16 maintenance workers in NJ said to be Powerball winners
(Reuters) - A group of 16 maintenance workers from a county government garage in New Jersey share one of three winning tickets in the $448 million Powerball lottery jackpot, their boss said on Friday.
"Yes, we have 16 county workers from the Vehicle Maintenance Department who have won the lottery," Ocean County Vehicle Maintenance Department Director Jim Pine told Reuters.
New Jersey Lottery spokeswoman Judith Drucker said on Friday the owners of the two winning tickets sold in New Jersey, including the Ocean County group, have not come forward. The third winner was in Minnesota, where he held a press conference on Thursday.
Pine said the winners would go public next week, although they have not yet decided when they will validate their ticket.
"They are the most outstanding, dedicated group of people, and you'll be so pleased to meet them next week," Pine said. He added that all 16 have come to work since winning the Powerball drawing on Wednesday evening.
Winning tickets were sold at an Acme Markets store in the Jersey shore town of Little Egg Harbor and at a Super Stop & Shop supermarket in South Brunswick, said Judith Drucker, spokeswoman for the New Jersey Lottery.
The only confirmed winner is Minnesota engineer Paul White, 45, who was introduced on Thursday. He said he was so excited about winning he ran around the office of the Minneapolis contracting firm where he works.
White, a divorced father of a 16-year-old son and 14-year-old daughter, savored his win at a news conference at lottery headquarters by recalling when he first realized he hit it big.

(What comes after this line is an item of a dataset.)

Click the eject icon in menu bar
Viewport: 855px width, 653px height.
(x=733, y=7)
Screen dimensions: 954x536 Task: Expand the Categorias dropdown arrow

"It's crazy, I've got to tell you," White said of the moment on Thursday morning at Elliott Contracting in Minneapolis, where he works as a project engineer.
He jumped up and ran around the office, and asked several people to look at the ticket to verify the Powerball number of 32 and numbers 5-25-30-58-59.

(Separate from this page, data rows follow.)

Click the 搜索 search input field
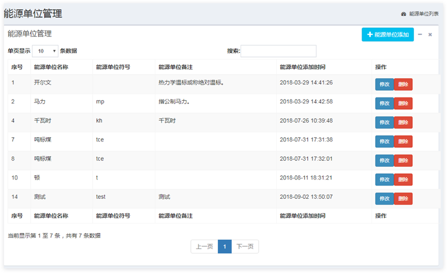The width and height of the screenshot is (447, 273). coord(278,51)
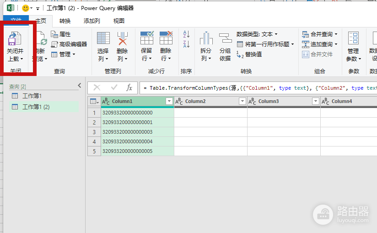Click the Remove Columns (删除列) icon
The height and width of the screenshot is (233, 377).
tap(122, 38)
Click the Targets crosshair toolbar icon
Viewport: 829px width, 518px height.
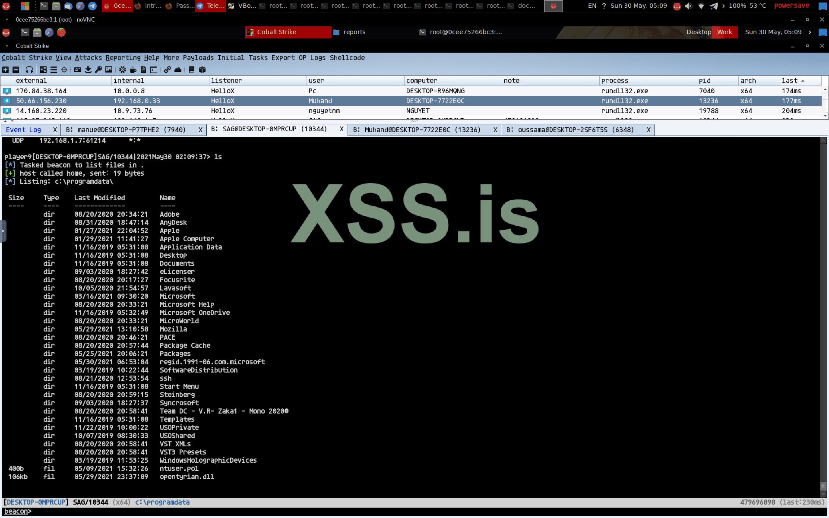point(64,69)
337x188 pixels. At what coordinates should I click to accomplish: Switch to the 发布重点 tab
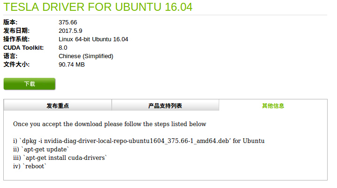coord(57,105)
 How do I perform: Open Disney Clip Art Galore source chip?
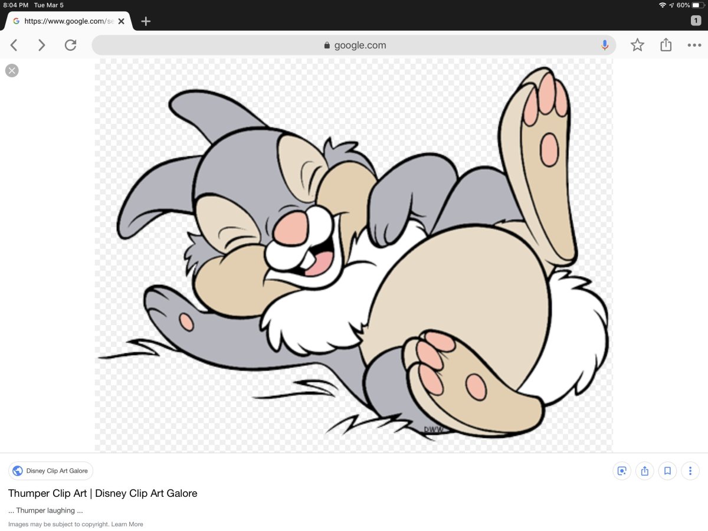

He then went to the Minnesota Lottery office, where he chose to take a cash payment of $86 million, or $58.3 million after taxes, from his $149 million share of the total jackpot.

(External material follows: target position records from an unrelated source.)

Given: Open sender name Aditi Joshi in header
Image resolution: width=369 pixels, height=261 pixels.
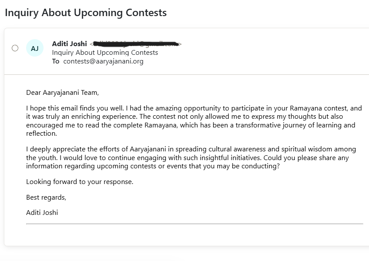Looking at the screenshot, I should click(70, 44).
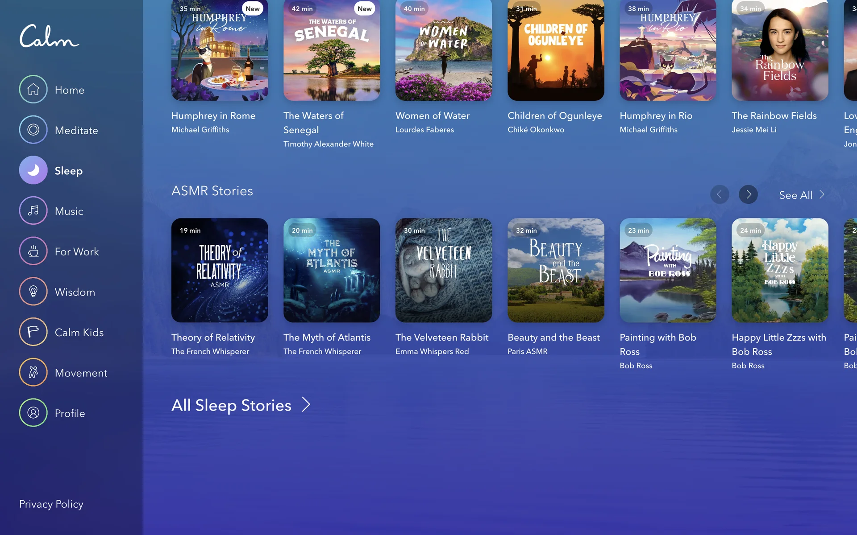Open See All for ASMR Stories
This screenshot has width=857, height=535.
(802, 195)
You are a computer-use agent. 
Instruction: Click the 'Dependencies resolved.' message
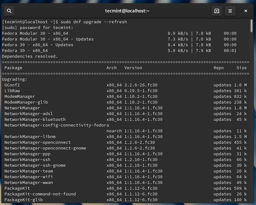coord(30,56)
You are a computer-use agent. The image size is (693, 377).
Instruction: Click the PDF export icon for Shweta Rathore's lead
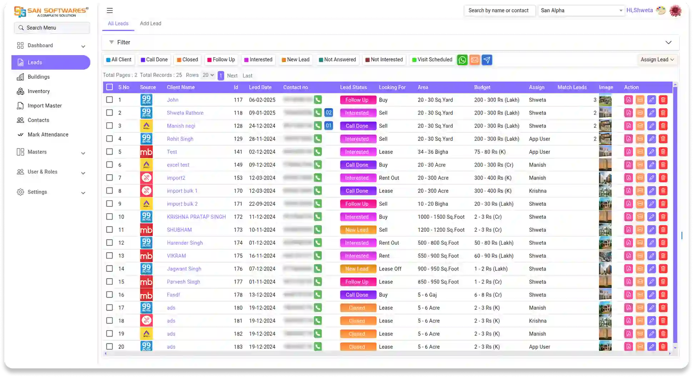628,113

"I have been waiting for this moment all my life," White said, after being asked why he came forward so quickly.
White said he had imagined winning the lottery "so many times in my head." He was joined by Kim VanReese, 45, his partner of about 4-1/2 years; Ron Bowen, his boss; and Bowen's wife, Nancy Bowen, who works at the firm.
"He started the day my boss. He's going to end the day my chauffeur," White joked.
White, who said he had been looking at a used Acura NSX sports car before the jackpot, said he would not leave his employer in a lurch but added: "I don't want to work for anybody else for the rest of my life, I mean for a paycheck."
The odds of winning the jackpot were about one in 175 million.
Asked if he was disappointed that he was splitting the jackpot three ways, White joked, "I think I can get by on it. We will see."
The largest jackpot in history stands at $656 million, won in the Mega Millions lottery in March 2012. That prize was split among winners in Maryland, Kansas and Illinois.
The biggest single-winner Powerball jackpot, of $590.5 million, was claimed in June by an 84-year-old Florida woman who opted for a lump-sum payment of nearly $371 million rather than the 30-year option.
Powerball tickets are sold in 43 states, the District of Columbia and the U.S. Virgin Islands. Five states - Kansas, Maryland, Delaware, North Dakota and Ohio - allow the winners to remain anonymous, according to the Multi-State Lottery Association.